The catch snags the MyException object and then uses the built-in display() member function to display the error message. (See Chapter 23 for a review of how to use the ostringstream class to format an internal string.) The output from this program appears as follows:

Factorial of 3 is 6
Error <Negative argument not allowed> - value is −1
in function factorial()
in file C:CPP_ProgramsChap25CustomExceptionClassmain.cpp line #53
Press any key to continue ...

Just Passing Through

A function that allocates resources locally may need to catch an exception, do some processing and then rethrow it up the stack chain. Consider the following example:

void fileFunc()
{
    ofstream* pOut = new ofstream("File.txt");
    otherFunction();
    delete pOut;
}

As anyone who's read Chapter 8 knows, the memory allocated by new isn't returned to the heap automatically. If otherFunction() were to throw an exception, control would exit the program without invoking delete, and the memory allocated at the beginning of fileFunc() would be lost.

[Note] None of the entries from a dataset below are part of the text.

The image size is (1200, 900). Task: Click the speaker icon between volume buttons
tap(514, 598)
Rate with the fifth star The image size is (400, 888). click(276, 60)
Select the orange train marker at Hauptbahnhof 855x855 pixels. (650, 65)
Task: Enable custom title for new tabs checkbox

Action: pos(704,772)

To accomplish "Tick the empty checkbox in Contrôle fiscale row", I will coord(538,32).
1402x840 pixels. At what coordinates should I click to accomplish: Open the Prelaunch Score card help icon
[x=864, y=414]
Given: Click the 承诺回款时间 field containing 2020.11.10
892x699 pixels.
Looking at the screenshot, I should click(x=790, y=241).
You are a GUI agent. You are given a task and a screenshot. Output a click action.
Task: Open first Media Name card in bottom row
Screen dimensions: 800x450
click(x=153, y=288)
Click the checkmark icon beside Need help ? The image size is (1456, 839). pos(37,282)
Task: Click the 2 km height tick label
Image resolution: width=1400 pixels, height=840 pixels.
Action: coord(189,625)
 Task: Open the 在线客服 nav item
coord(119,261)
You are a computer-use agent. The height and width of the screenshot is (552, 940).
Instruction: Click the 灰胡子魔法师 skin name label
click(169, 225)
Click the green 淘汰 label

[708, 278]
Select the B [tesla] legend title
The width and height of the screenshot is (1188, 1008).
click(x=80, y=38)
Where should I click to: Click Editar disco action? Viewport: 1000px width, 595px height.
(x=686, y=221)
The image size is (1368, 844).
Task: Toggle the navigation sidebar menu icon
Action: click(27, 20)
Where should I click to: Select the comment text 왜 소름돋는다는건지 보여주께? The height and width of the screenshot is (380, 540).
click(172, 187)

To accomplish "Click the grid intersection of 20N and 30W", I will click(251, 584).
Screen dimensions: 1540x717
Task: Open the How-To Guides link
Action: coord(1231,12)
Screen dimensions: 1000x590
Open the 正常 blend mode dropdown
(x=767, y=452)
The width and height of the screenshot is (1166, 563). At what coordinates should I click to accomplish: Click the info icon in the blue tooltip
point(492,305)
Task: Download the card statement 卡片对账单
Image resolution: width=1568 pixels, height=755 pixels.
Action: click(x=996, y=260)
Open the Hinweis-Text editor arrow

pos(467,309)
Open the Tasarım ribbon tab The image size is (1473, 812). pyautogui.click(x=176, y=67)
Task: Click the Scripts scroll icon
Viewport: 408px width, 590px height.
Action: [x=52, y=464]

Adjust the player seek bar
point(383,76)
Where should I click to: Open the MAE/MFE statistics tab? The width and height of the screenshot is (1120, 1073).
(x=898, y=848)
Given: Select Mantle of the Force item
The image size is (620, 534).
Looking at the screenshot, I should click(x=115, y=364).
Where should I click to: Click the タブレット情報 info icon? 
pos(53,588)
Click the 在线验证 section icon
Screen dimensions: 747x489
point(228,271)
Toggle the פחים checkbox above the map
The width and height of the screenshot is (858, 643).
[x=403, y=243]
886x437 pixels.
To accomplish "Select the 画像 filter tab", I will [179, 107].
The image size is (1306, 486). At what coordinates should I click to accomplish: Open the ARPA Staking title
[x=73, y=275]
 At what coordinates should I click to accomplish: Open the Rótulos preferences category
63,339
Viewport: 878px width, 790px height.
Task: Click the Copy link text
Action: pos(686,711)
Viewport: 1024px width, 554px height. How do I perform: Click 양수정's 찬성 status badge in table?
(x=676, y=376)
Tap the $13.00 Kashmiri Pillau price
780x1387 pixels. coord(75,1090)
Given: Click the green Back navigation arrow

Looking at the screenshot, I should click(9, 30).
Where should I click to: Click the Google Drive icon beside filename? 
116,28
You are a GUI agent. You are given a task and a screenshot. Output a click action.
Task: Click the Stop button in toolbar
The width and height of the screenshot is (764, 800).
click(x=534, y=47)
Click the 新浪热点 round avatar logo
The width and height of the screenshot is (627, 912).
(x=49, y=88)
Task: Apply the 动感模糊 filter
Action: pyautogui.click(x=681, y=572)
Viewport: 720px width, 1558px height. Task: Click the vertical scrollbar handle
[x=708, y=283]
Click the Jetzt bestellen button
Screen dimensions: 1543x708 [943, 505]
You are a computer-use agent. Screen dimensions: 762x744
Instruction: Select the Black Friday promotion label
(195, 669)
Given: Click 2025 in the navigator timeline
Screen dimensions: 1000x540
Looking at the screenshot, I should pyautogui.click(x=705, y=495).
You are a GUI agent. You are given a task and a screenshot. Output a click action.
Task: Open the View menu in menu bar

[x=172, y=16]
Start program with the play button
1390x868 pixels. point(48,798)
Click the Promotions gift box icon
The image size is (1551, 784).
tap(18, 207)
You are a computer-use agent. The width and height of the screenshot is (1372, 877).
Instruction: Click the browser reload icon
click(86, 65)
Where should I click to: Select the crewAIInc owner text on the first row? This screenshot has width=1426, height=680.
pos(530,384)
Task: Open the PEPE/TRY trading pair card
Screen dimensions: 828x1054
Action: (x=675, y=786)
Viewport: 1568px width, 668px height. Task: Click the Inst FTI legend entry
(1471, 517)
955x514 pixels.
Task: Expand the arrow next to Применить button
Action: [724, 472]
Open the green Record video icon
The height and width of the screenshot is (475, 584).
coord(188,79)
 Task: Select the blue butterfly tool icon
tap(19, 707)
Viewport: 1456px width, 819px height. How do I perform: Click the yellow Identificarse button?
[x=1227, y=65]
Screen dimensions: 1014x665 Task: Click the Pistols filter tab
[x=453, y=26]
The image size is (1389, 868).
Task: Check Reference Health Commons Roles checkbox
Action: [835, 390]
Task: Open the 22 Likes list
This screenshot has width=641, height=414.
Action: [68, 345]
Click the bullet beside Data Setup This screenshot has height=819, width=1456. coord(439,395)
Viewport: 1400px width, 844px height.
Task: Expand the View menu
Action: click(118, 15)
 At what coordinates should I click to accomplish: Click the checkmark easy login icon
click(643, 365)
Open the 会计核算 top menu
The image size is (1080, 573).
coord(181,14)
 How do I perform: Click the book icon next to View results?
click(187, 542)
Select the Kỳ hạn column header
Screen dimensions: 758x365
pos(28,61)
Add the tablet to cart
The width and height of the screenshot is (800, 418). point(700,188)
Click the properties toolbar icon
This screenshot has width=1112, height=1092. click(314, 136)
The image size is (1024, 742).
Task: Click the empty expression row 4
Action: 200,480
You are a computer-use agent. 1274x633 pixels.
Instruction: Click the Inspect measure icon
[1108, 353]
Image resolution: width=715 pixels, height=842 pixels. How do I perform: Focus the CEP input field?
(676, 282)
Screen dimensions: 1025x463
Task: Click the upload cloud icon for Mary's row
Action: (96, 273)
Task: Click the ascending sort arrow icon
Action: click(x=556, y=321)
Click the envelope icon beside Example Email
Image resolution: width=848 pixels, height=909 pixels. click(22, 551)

To avoid this problem, fileFunc() can include a catch(...) to catch any exception thrown:

void fileFunc()
{
    ofstream* pOut = new ofstream("File.txt");
    try
    {
      otherFunction();

      delete pOut;
    }
    catch(...)
    {
        delete pOut;
        throw;
    }
}

Within this phrase, fileFunc() returns the memory it allocated earlier to the heap. However, it is not in a position to process the remainder of the exception because it has no idea what could have gone wrong. It doesn't even know what type of object it just caught.

The throw keyword without any arguments rethrows the current exception object back up the chain to some function that can properly process the error.